Markets cheered the news that the U.S. also said it would start filling its strategic reserves by buying 30Mbpd of U.S. crude. However, the amount of supply coming from OPEC+ in the coming months still dwarfs the decision by the U.S. to fill its strategic reserves.
Elsewhere, EIA data showed that U.S. crude stocks rose while gasoline and distillate inventories fell last week. Crude inventories rose by 2 Mbpd in the week ended March 13 to 453.7 million barrels, compared with expectations for a 3.3 Mbpd rise. Crude stocks at the Cushing, Oklahoma, delivery hub rose by 563,000 barrels in the last week.

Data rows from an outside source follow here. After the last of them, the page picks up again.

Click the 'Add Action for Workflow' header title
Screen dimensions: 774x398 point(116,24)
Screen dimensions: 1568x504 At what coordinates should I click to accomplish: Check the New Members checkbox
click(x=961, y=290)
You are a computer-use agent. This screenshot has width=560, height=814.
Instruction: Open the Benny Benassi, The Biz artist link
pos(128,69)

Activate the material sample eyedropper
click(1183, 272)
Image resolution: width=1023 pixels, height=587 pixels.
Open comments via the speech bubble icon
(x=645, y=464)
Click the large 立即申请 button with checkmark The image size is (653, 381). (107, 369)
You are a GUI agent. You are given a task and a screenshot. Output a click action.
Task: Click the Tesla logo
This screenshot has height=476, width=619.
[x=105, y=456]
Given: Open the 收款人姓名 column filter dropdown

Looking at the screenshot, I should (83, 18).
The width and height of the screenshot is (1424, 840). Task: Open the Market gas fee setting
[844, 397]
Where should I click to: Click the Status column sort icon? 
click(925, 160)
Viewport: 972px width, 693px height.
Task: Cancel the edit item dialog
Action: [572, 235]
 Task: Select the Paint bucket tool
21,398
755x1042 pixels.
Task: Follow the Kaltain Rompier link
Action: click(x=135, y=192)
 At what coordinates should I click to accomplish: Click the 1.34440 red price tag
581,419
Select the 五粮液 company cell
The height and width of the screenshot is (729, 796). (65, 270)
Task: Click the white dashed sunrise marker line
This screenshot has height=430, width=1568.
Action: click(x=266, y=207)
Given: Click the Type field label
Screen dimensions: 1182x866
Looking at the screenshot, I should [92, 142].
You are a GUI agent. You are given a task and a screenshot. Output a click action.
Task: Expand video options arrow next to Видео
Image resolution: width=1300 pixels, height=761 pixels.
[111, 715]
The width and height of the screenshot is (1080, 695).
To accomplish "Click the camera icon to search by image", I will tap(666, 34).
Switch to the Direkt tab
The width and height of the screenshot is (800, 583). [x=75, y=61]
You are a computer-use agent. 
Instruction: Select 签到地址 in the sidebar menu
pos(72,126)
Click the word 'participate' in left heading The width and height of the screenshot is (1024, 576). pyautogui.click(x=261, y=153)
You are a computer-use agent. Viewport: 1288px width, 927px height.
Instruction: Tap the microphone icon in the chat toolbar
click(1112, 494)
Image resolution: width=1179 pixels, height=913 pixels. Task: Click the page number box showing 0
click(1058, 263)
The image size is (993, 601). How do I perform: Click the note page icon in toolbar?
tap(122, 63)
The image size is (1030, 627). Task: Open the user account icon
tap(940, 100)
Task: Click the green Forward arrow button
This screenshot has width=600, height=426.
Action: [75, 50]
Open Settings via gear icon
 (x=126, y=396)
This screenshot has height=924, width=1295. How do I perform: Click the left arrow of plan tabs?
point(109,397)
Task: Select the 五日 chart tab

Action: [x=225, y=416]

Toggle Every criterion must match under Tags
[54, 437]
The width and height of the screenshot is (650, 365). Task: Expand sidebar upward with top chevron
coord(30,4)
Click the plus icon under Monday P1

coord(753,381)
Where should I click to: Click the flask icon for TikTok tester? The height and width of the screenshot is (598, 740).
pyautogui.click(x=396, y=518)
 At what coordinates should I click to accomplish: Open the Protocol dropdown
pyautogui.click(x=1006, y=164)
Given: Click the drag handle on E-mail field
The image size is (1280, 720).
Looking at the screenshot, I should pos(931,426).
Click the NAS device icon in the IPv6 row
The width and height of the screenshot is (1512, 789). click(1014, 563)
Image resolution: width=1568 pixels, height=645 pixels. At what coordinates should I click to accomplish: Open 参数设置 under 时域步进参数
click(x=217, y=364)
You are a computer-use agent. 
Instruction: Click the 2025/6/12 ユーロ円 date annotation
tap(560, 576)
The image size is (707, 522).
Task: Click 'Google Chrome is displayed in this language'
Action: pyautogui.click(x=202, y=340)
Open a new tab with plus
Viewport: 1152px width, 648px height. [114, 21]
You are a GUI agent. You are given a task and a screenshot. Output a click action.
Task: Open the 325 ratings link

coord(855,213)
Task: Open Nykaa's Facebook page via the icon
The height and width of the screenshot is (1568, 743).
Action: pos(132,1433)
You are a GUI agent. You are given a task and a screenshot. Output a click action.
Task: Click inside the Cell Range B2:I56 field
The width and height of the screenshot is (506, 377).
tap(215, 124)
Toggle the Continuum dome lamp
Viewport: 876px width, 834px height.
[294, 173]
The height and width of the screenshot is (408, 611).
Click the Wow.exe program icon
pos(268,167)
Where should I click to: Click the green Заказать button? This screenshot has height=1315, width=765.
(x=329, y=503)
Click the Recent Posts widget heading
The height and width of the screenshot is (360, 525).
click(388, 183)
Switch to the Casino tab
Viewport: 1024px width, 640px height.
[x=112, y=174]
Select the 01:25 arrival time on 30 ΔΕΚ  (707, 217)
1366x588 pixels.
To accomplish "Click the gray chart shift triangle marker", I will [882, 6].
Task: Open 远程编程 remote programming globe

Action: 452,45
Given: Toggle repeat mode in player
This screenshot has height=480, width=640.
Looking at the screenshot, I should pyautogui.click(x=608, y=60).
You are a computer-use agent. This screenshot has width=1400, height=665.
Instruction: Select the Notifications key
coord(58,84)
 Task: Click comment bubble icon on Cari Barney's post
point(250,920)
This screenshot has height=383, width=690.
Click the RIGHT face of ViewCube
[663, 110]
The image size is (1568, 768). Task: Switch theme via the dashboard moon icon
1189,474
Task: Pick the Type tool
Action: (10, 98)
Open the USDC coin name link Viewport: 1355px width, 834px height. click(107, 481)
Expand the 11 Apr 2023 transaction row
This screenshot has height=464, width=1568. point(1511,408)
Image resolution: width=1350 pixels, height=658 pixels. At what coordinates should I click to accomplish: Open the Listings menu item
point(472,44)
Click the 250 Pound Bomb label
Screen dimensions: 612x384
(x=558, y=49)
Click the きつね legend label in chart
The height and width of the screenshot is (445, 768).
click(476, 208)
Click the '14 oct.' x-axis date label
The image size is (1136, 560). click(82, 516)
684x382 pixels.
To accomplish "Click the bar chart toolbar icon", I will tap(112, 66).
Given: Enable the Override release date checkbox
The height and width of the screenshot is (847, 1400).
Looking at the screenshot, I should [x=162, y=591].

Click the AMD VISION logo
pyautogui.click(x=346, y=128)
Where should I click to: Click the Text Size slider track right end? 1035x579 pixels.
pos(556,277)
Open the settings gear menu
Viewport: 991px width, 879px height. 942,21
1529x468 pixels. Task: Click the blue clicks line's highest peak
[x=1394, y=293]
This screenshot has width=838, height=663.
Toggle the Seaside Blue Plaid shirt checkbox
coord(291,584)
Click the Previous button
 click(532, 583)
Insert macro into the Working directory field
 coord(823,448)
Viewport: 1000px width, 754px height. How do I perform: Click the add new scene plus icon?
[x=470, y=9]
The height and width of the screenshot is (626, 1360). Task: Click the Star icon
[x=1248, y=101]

Refinery crude runs rose by 118,000 barrels per day in the last week, EIA said. Refinery utilization rates were unchanged on the week. U.S. gasoline stocks fell by 6.2 million barrels in the week to 240.82 million barrels, the EIA said, compared with expectations for a 2.9 Mbpdl drop. Distillate stockpiles fell by 2.9 Mbpd in the week to 125.12 million barrels, versus expectations for a 2 Mbpd drop.
Natural-gas fell to their lowest levels since 1995 on Wednesday, weighed down by a reduction of foreign demand for U.S. industrial exports such as liquefied natural gas and an expected drop in power generation and demand as businesses close.
For this week, we expect some wide swinging choppy trade going forward rather than the one way ride south seen during the past couple of weeks. Neither Saudi Arabia nor Russia are currently backing down from the oil price war, but the one who blinks first will likely be the one whose finances will be hurt more. Is Tropec — Texas-Russia-Opec — in the making? To many, that is the best option available at the moment. In a fragmented crude world, with multiple power centers, nothing seems impossible at this juncture. The supply cuts would remain much too small to offset the current 8 mb/d hit on demand from coronavirus and wouldn’t prevent unprecedented inventory build over next month which could still saturate local logistical capacity and push prices to cash-costs.